> [Tekst źródłowy]:
+++

Wtórują mu kandydaci do rady miasta.
- Kupcy bardzo się starają, ale potrzebują naszej pomocy, takiej, żebyśmy stanęli po ich stronie. Wierzymy i ufamy, że to miejsce na nowo może tętnić życiem – mówiła podczas konferencji prasowej Katarzyna Siemieniuk.
Więcej informacji: Henryk Dębowski chce zmodernizować miejskie targowisko. Ma konkretne pomysły
... a aktualny prezydent mu odpowiada
Na odpowiedź magistratu nie trzeba było długo czekać - w komunikacie mieliśmy okazję przeczytać m.in. o tym, że od wiosny 2022 roku do marca 2023 r. na modernizację targowiska przy ul. Kawaleryjskiej miasto wydało ponad 2 mln zł.
Wśród prac do tej pory zrealizowanych na targowisku miejskim urząd wymienia roboty porządkowo-rozbiórkowe, które były niezbędne dla poprawy estetyki i funkcjonalności tego miejsca. Utworzone zostały sektory: sprzedaży płodów rolnych (stały) i sprzedaży choinek, kwiatów, zniczy itp. (sezonowe). Koszt tych działań to 95 tys. zł. Ponadto powierzchnia ponad 3600 m2 została utwardzona kostką brukową, co kosztowało ponad 848,4 tys. zł. Targowisko ma też nowe ogrodzenie i bramę przesuwną – od strony ul. Ciołkowskiego (koszt 96 tys. zł).
Jak podają przedstawiciele magistratu, inne inwestycje w tym czasie objęły m.in. reklamę targowiska, zakup niezbędnego sprzętu i materiałów do obsługi oraz zlecenie opracowania dokumentacji technicznych zjazdu, parkingu, budynku administracyjnego. Podkreślono także, że magistrat ma dalsze plany na rozwój tego miejsca.
W Wieloletniej Prognozie Finansowej Miasta Białegostoku na modernizację targowiska miejskiego zaplanowane są środki w wysokości ponad 7 mln zł.

+++

> [Polecenie]: Czy możesz zapisać powyższy tekst o modernizacji targowiska miejskiego w Białymstoku w całości i bez żadnych zmian? Wykaz nie ma żadnego związku z tym poleceniem.

> [Dane wejściowe]:

+++

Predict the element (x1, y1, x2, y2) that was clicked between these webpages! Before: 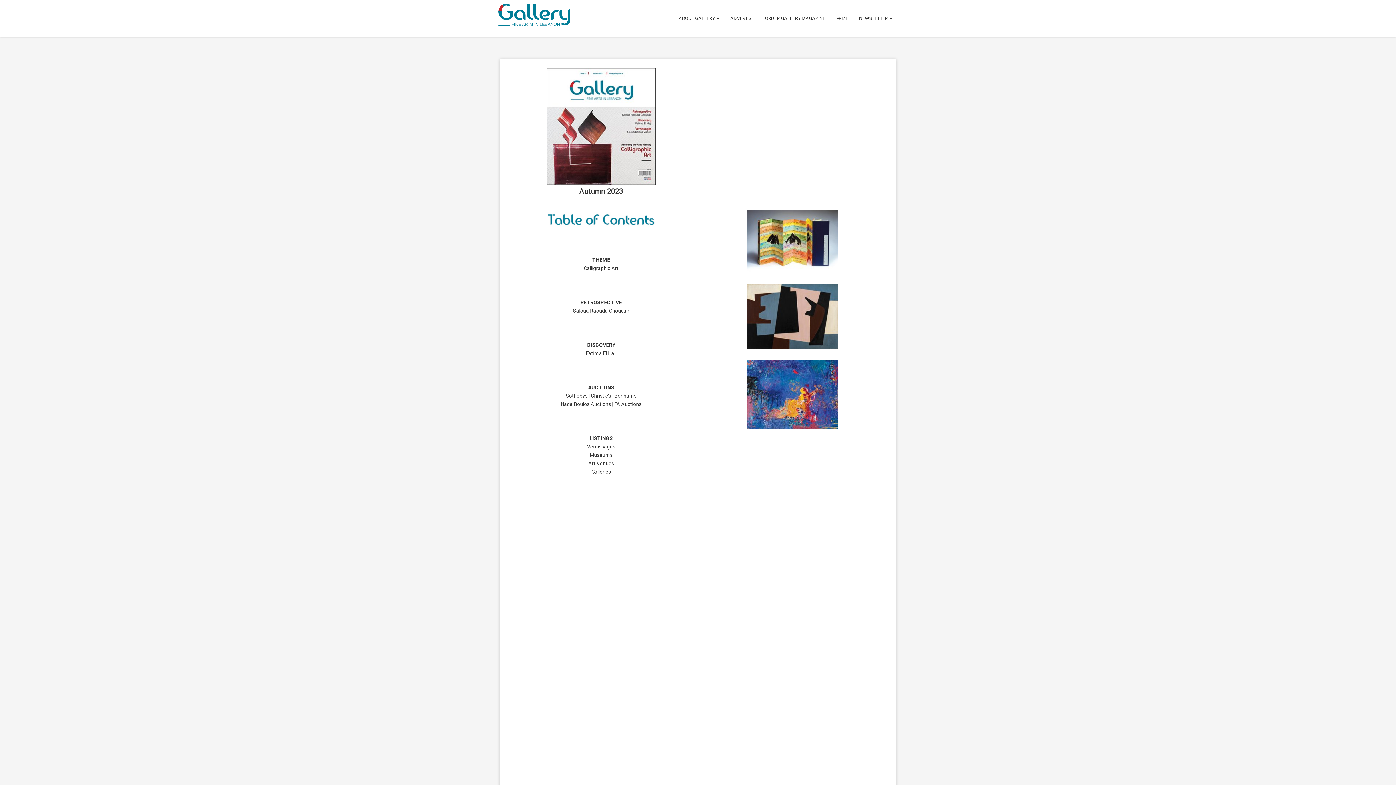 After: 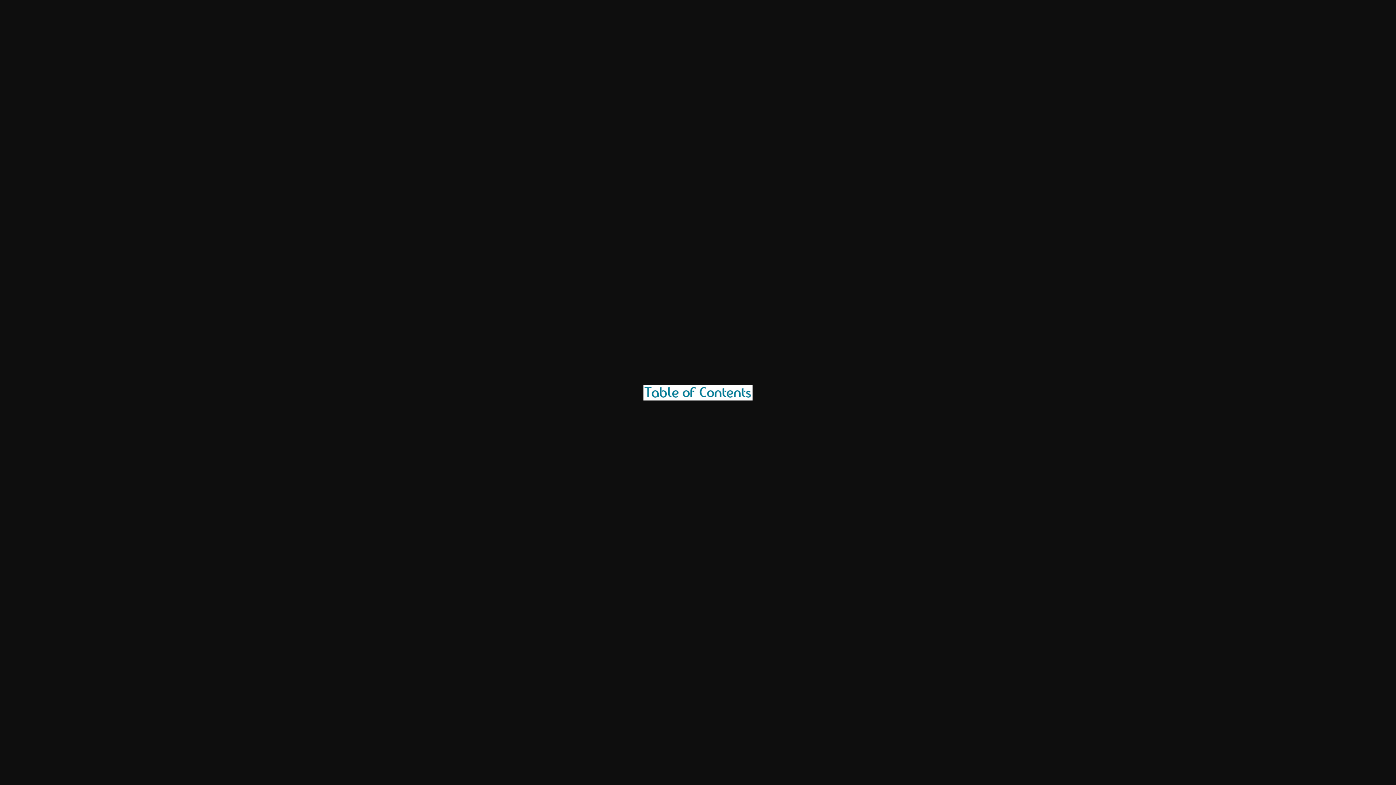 Action: bbox: (510, 212, 691, 228)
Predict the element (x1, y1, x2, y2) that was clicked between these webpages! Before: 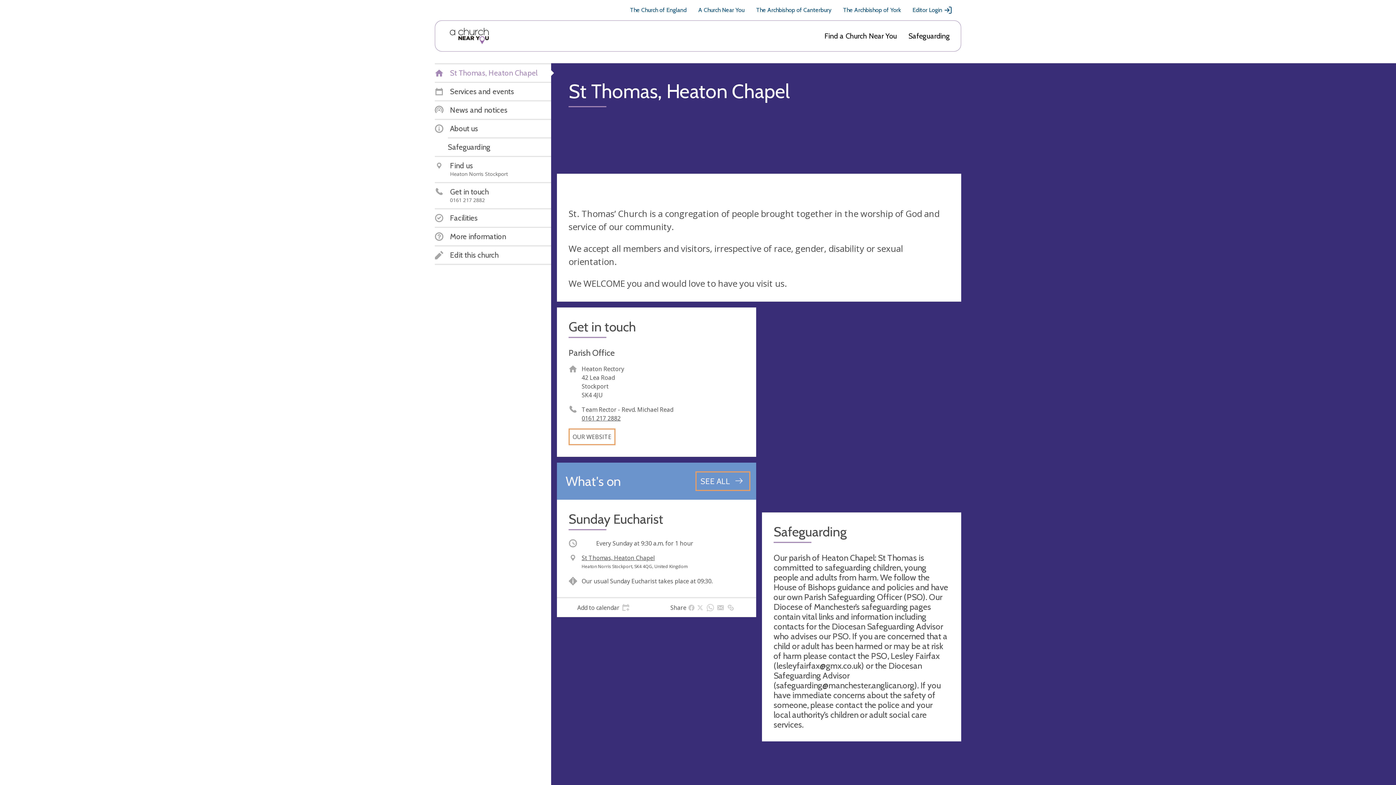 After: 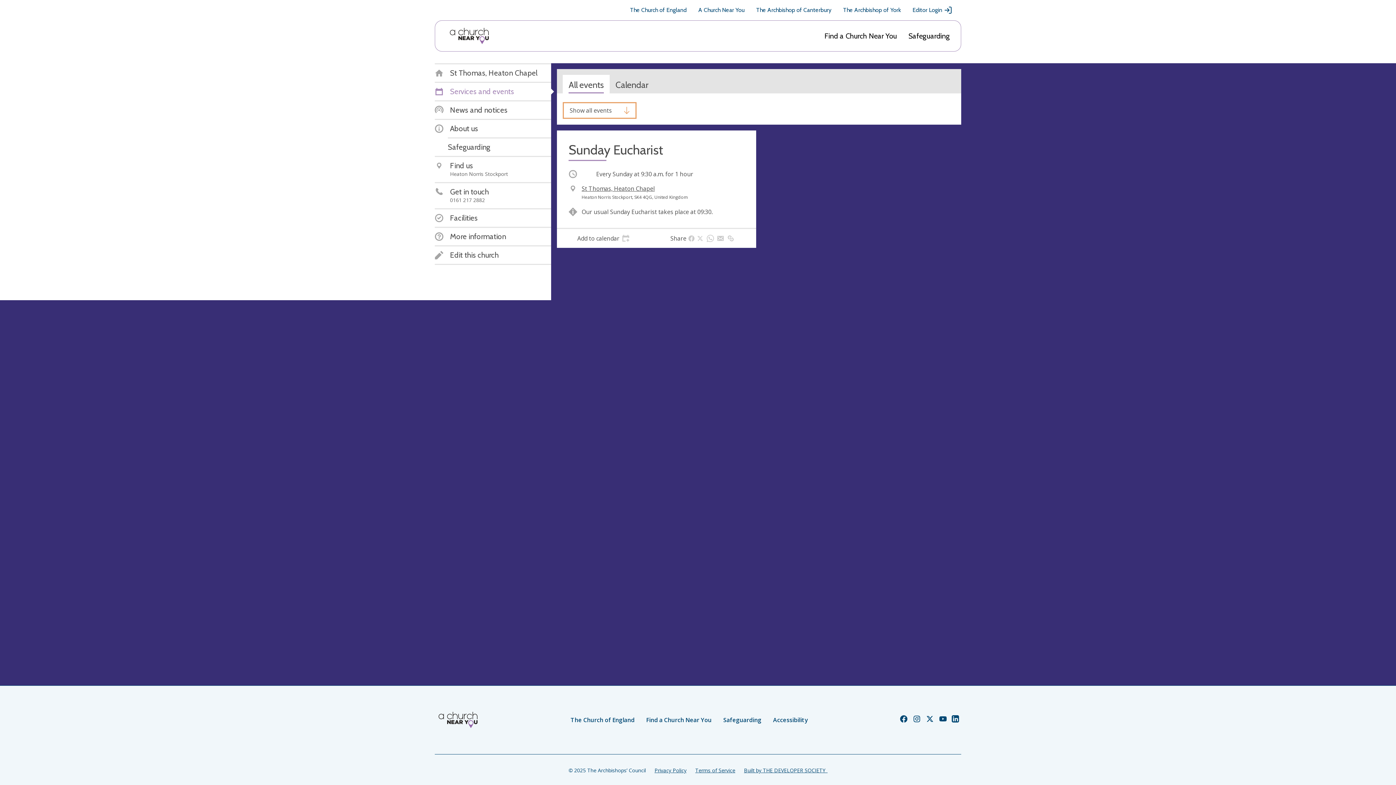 Action: bbox: (695, 471, 750, 491) label: See all events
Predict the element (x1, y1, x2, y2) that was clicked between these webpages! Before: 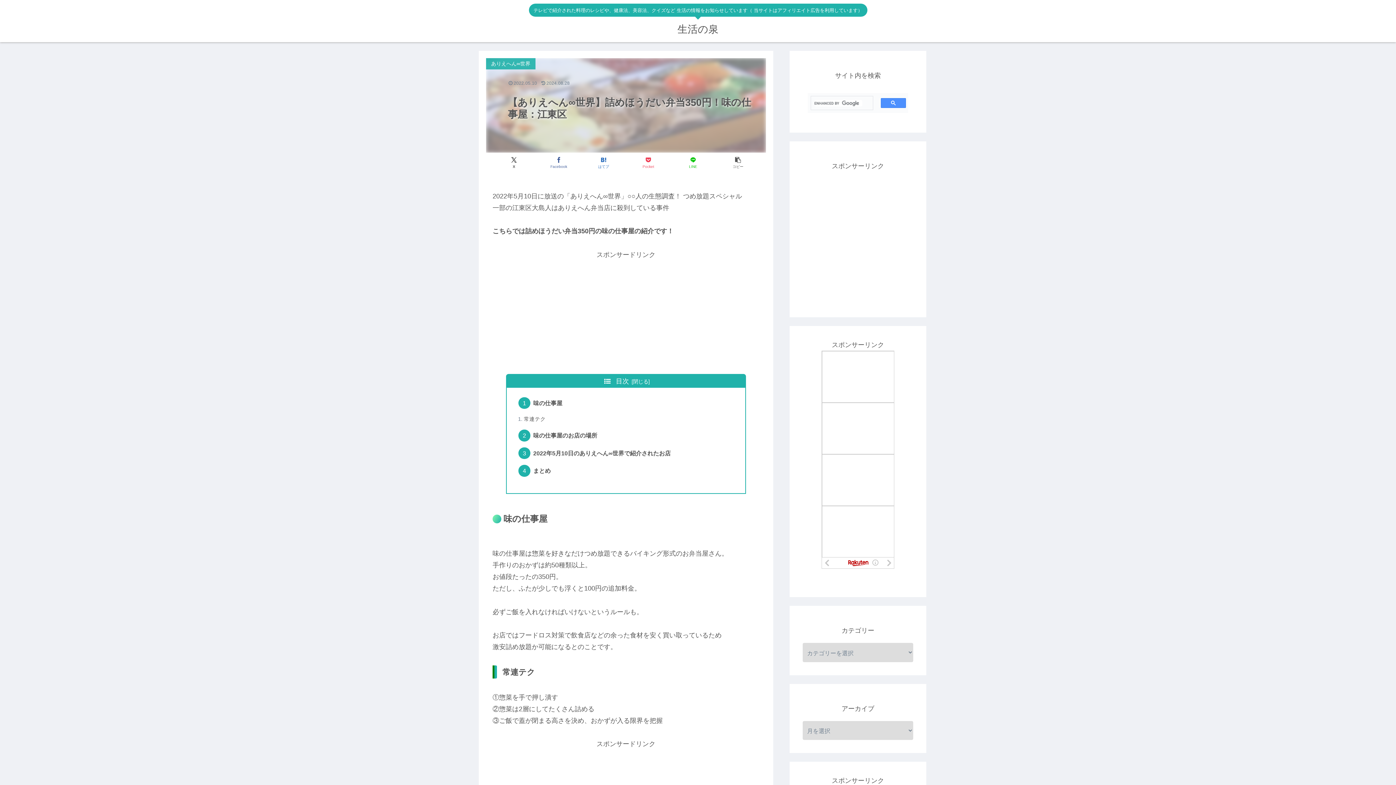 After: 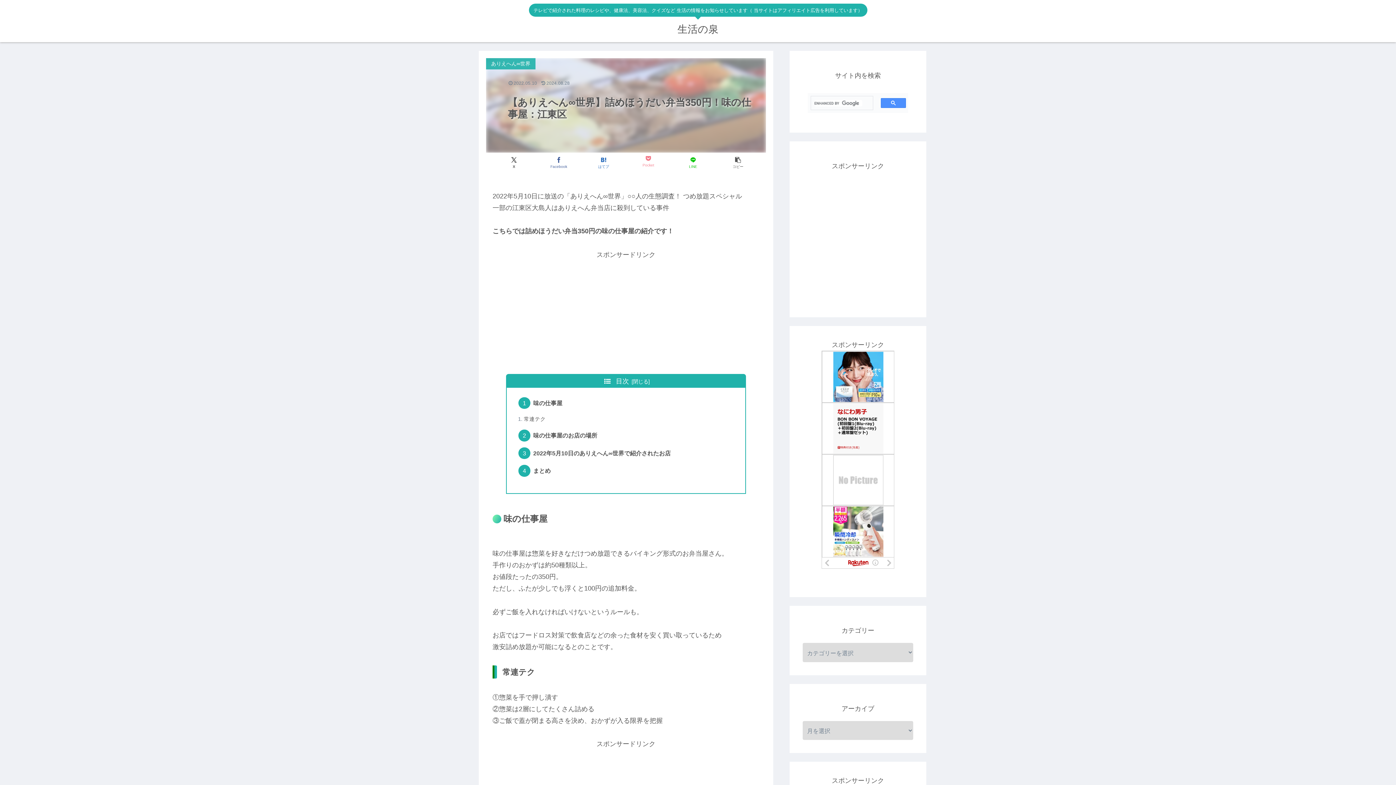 Action: bbox: (626, 154, 670, 171) label: Pocketに保存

+++

> [Odpowiedź]:
Wtórują mu kandydaci do rady miasta.
- Kupcy bardzo się starają, ale potrzebują naszej pomocy, takiej, żebyśmy stanęli po ich stronie. Wierzymy i ufamy, że to miejsce na nowo może tętnić życiem – mówiła podczas konferencji prasowej Katarzyna Siemieniuk.
Więcej informacji: Henryk Dębowski chce zmodernizować miejskie targowisko. Ma konkretne pomysły
... a aktualny prezydent mu odpowiada
Na odpowiedź magistratu nie trzeba było długo czekać - w komunikacie mieliśmy okazję przeczytać m.in. o tym, że od wiosny 2022 roku do marca 2023 r. na modernizację targowiska przy ul. Kawaleryjskiej miasto wydało ponad 2 mln zł.
Wśród prac do tej pory zrealizowanych na targowisku miejskim urząd wymienia roboty porządkowo-rozbiórkowe, które były niezbędne dla poprawy estetyki i funkcjonalności tego miejsca. Utworzone zostały sektory: sprzedaży płodów rolnych (stały) i sprzedaży choinek, kwiatów, zniczy itp. (sezonowe). Koszt tych działań to 95 tys. zł. Ponadto powierzchnia ponad 3600 m2 została utwardzona kostką brukową, co kosztowało ponad 848,4 tys. zł. Targowisko ma też nowe ogrodzenie i bramę przesuwną – od strony ul. Ciołkowskiego (koszt 96 tys. zł).
Jak podają przedstawiciele magistratu, inne inwestycje w tym czasie objęły m.in. reklamę targowiska, zakup niezbędnego sprzętu i materiałów do obsługi oraz zlecenie opracowania dokumentacji technicznych zjazdu, parkingu, budynku administracyjnego. Podkreślono także, że magistrat ma dalsze plany na rozwój tego miejsca.
W Wieloletniej Prognozie Finansowej Miasta Białegostoku na modernizację targowiska miejskiego zaplanowane są środki w wysokości ponad 7 mln zł.